Zum Angriff auf die Militärparade in Kabul am Sonntag bekennen sich nicht nur die Taliban, sondern auch die Islamische Partei des Warlords Hekmatyar.

Angehörige tragen den bei dem Anschlag auf Präsident Hamid Karsai getöteten Vorsitzenden des Rates der schiitischen Minderheit der Kizilbasch, Nasir Ahmad Latefi.

KABUL taz Der Angriff auf die Parade in Kabul zum 16. Jahrestag des Sieges des Mudschaheddin über die Sowjets am Sonntag hat sechs Tote gefordert. Nasir Ahmad Latefi, Vorsitzender des Rates der schiitischen Minderheit der Kizilbasch, sowie ein zehnjähriger Junge starben unmittelbar an der Paradestrecke nahe des Sultan-Ghazi-Stadions im Südwesten Kabuls, letzterer wohl durch ungezielte Schüsse der Sicherheitskräfte. Drei Angreifer wurden erschossen. Noch am Nachmittag erlag der Parlamentsabgeordnete Fasl Rahman Zamkanai seinen Schussverletzungen. Unter den sechs Verletzten sollen auch Leibwächter von Präsident Hamid Karsai sein.

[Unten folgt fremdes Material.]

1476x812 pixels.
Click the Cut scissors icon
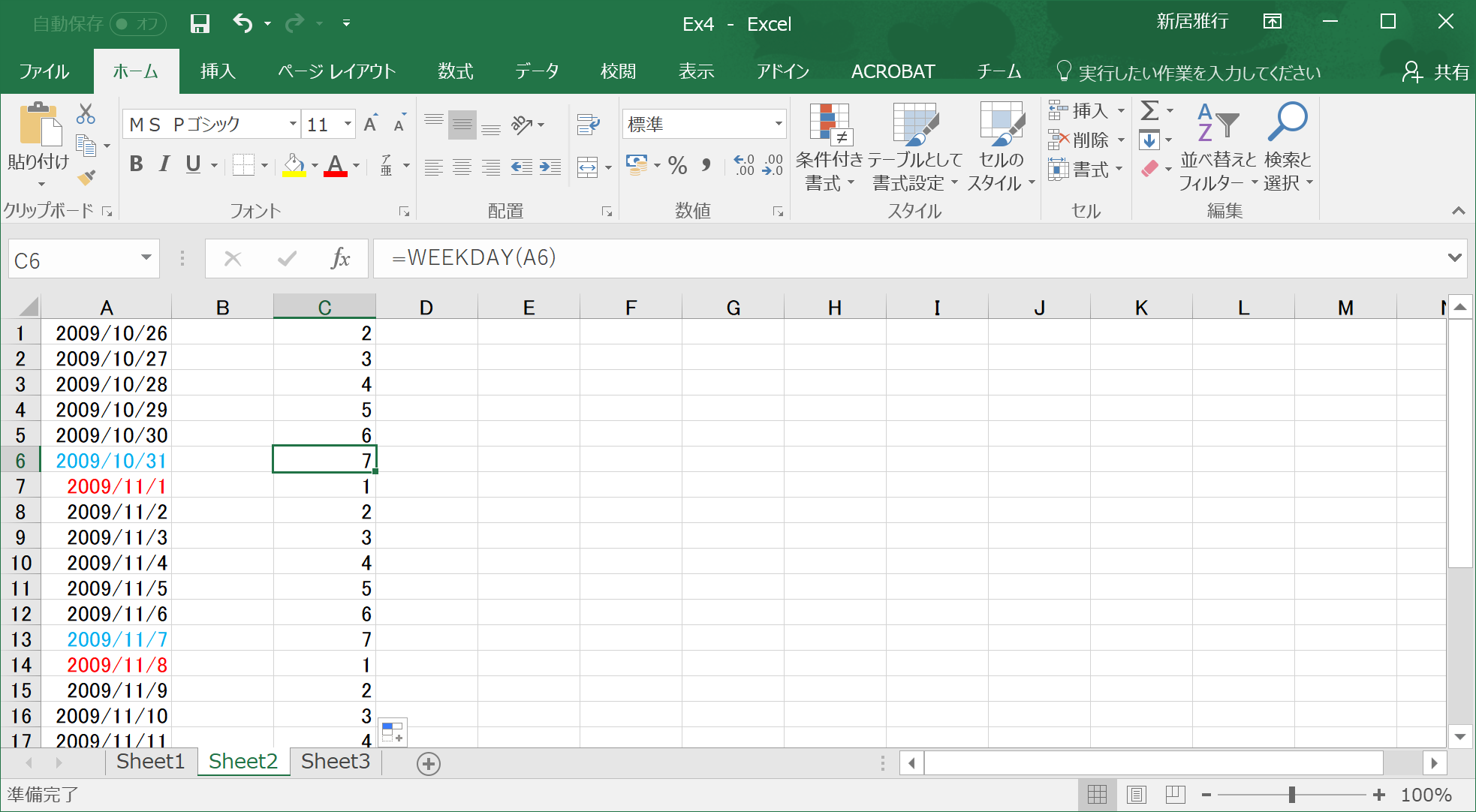pos(86,114)
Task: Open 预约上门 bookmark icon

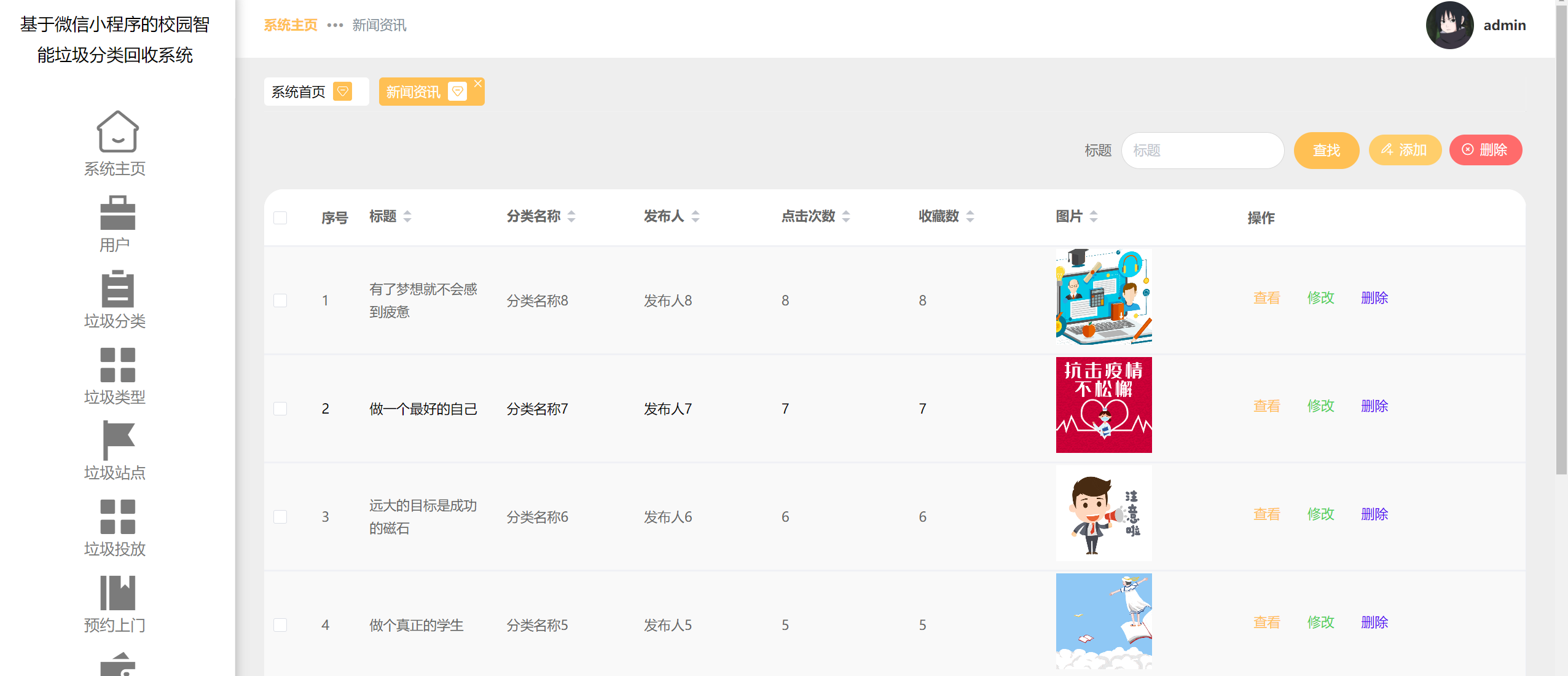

Karsai hatte gerade eine Parade abgenommen, als sich die Schüsse der Angreifer in den Ehrensalut mischten. Drei Bewaffnete nahmen vom Obergeschoss eines 300 Meter entfernten dreistöckigen Hotels die Ehrentribüne unter Feuer. Eine zweite Gruppe Angreifer feuerte Panzerfäuste ab, die ihr Ziel aber verfehlten.

Unklar ist, wer die Angreifer waren. Minuten nach dem Vorfall meldeten sich Anrufer bei afghanischen Radiosendern, um die Verantwortung zu übernehmen: Die einen gaben sich als Taliban aus, andere als von der Islamischen Partei Afghanistans (IPA). Die bekämpft unter Führung des Warlords und Ex-Premiers Gulbuddin Hekmatyar ebenfalls mit Waffengewalt die Karsai-Regierung. Während der Taliban-Sprecher nur auf den "Granatangriff" Bezug nahm, wies die IPA-Erklärung deutlichere Details auf.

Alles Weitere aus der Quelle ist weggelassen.